* **Prompt**
Using the records below, copy every line that holds the string "computer".

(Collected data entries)
┄┄┄┄┄┄┄┄┄┄┄┄┄┄┄┄┄┄┄┄

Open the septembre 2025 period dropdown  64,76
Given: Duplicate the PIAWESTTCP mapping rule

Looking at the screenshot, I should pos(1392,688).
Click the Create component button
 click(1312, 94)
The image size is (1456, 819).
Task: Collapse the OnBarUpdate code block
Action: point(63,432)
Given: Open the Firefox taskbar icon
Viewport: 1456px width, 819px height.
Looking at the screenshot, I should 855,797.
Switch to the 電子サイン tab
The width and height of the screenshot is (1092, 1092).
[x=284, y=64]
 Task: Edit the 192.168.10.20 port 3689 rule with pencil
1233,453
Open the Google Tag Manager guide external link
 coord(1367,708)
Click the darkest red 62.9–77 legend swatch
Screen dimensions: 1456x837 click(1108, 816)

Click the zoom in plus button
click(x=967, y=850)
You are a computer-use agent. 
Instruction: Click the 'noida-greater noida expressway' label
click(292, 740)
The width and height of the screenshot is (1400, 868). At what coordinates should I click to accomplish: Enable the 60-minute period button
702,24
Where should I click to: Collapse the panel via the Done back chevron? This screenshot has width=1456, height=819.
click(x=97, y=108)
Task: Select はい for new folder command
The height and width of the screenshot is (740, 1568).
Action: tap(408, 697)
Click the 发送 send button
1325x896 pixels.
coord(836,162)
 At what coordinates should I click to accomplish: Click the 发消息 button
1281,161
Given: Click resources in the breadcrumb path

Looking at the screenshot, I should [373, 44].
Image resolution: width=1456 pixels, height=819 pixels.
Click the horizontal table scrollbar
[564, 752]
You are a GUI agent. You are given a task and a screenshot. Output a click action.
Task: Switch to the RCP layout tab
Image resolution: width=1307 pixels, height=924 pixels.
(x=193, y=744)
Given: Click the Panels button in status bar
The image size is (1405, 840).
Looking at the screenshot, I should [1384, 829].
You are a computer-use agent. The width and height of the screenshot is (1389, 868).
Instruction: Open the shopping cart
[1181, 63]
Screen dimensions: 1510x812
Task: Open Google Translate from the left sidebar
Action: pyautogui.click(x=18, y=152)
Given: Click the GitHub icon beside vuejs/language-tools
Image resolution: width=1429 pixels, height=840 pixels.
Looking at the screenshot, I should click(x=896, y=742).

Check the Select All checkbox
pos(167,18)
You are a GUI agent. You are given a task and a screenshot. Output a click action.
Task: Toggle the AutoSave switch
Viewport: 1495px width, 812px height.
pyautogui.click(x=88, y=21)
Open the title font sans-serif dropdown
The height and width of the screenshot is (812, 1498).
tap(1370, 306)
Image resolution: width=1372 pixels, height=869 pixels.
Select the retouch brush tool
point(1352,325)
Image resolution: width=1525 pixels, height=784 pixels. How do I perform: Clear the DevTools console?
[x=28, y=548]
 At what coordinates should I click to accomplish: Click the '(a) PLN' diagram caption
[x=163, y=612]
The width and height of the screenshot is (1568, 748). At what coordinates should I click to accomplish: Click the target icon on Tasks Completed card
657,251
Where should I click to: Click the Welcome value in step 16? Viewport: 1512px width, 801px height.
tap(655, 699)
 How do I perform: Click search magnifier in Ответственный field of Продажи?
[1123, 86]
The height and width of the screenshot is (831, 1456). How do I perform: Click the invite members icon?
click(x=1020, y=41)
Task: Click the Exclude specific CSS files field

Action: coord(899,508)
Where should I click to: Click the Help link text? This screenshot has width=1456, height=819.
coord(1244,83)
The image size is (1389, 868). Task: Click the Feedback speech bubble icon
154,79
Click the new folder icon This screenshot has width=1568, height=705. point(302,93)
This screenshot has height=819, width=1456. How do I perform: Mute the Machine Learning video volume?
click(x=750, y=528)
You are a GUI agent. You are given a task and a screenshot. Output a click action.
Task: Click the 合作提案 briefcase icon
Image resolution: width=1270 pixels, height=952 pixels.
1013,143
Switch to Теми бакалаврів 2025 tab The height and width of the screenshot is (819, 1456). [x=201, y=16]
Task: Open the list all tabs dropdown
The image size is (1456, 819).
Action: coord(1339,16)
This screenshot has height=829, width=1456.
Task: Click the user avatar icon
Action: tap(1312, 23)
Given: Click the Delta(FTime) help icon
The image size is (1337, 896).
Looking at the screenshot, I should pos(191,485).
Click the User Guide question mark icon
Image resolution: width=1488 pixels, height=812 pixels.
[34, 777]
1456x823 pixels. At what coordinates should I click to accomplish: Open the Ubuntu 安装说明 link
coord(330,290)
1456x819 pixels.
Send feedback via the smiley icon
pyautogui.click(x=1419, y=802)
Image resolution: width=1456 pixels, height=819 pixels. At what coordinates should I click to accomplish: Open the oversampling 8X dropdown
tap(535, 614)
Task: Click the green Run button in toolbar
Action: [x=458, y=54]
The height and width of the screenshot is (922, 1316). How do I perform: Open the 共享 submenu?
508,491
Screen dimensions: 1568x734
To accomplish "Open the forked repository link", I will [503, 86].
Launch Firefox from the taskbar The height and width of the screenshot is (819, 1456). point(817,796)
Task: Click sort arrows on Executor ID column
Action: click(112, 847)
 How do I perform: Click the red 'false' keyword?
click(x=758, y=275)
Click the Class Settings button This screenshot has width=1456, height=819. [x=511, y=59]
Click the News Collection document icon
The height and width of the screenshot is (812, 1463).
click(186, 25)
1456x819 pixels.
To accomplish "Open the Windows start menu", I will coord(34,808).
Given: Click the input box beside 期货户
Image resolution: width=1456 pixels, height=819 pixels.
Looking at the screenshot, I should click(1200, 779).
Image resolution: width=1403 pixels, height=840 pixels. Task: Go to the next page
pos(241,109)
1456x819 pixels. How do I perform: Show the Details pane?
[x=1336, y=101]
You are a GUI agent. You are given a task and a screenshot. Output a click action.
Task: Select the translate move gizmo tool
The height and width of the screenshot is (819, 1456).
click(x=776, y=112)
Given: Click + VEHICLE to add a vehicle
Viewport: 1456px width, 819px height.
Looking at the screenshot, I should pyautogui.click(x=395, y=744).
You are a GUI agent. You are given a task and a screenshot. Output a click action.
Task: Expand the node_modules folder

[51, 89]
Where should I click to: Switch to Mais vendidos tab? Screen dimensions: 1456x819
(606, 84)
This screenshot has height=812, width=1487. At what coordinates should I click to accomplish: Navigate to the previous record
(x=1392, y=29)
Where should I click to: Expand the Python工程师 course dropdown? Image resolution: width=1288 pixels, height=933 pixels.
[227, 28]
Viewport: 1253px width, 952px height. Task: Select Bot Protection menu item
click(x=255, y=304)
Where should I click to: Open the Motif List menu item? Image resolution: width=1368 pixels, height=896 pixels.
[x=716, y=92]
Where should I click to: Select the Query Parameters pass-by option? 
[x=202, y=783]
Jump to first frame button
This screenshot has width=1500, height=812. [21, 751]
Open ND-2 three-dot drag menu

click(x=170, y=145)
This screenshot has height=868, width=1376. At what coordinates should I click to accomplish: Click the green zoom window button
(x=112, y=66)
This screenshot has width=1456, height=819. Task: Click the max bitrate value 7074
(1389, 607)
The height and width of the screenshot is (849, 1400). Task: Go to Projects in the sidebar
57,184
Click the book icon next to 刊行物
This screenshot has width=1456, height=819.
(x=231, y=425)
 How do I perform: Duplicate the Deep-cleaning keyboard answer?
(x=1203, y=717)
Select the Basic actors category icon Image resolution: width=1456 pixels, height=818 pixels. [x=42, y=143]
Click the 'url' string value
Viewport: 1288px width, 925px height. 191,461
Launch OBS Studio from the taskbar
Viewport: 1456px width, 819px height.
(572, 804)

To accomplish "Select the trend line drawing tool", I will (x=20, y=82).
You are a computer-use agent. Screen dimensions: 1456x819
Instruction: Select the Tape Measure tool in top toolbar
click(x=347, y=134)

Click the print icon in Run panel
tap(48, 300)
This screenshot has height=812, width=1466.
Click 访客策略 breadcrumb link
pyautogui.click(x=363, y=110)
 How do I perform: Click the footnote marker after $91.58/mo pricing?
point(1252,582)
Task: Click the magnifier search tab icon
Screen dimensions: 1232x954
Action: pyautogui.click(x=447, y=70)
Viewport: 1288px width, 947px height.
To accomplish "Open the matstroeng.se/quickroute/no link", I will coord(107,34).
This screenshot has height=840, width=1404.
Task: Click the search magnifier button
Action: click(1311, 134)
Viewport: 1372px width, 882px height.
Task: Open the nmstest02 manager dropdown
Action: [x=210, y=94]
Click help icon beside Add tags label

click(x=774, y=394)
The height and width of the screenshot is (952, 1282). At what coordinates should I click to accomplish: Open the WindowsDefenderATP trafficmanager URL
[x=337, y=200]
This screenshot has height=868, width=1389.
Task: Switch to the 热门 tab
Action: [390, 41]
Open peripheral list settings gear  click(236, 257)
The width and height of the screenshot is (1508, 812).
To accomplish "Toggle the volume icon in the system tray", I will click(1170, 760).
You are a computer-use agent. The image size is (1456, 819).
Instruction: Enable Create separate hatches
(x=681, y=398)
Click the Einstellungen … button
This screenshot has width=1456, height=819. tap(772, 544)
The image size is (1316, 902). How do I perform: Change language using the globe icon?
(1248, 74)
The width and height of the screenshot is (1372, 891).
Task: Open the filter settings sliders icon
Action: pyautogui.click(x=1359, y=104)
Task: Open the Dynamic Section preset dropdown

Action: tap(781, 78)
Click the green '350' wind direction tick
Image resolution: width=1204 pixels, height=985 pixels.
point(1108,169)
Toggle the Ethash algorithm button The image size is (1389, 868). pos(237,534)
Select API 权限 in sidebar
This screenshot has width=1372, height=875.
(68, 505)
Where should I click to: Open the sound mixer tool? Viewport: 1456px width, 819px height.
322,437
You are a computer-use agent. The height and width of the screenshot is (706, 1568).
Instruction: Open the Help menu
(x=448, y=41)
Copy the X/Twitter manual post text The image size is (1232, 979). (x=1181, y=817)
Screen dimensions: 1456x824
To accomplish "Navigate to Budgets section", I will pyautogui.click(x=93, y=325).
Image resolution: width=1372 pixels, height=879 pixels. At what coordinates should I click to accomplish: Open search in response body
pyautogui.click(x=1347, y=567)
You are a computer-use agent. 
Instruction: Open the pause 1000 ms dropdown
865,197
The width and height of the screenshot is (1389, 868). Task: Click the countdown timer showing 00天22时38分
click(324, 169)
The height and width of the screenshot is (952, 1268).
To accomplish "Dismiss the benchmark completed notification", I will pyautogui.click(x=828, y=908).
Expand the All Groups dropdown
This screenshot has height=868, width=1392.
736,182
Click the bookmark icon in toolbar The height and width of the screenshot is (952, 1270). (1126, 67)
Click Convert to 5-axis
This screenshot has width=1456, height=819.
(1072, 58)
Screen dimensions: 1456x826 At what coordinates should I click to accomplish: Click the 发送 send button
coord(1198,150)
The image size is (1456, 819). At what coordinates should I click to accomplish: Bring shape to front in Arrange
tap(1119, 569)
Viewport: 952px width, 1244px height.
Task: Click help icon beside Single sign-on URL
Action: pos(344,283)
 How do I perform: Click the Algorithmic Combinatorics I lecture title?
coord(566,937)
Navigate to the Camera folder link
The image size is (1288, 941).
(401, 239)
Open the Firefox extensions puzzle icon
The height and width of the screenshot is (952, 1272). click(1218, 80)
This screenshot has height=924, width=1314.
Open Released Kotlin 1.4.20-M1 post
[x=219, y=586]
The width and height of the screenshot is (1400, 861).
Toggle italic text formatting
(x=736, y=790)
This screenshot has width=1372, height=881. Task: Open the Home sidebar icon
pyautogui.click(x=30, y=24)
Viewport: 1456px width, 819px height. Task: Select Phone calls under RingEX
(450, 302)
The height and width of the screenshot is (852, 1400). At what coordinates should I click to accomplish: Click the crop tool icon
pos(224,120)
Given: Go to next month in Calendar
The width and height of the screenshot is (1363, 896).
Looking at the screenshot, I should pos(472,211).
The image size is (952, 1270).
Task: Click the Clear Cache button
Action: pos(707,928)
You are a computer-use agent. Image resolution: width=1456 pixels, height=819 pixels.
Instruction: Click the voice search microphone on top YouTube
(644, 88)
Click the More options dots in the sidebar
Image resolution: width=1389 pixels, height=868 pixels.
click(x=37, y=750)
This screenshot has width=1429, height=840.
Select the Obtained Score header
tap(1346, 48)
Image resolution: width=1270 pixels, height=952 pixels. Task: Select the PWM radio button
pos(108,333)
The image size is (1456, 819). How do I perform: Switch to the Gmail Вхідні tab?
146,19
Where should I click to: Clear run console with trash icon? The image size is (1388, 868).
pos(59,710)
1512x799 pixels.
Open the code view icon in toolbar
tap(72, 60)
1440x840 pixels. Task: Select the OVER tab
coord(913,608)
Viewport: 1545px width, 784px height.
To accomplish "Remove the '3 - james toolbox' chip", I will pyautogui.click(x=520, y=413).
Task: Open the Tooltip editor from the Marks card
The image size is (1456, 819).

┄┄┄┄┄┄┄┄┄┄┄┄┄┄┄┄┄┄┄┄

* **Answer space**
You are a computer-use agent. 
You are a computer-use agent. The width and height of the screenshot is (1389, 868).
You are a computer-use agent. Screen dimensions: 1456x819
You are a computer-use agent. The image size is (1456, 819).
You are a computer-use agent. The height and width of the screenshot is (706, 1568).
You are a computer-use agent. 
You are a computer-use agent. Image resolution: width=1456 pixels, height=819 pixels.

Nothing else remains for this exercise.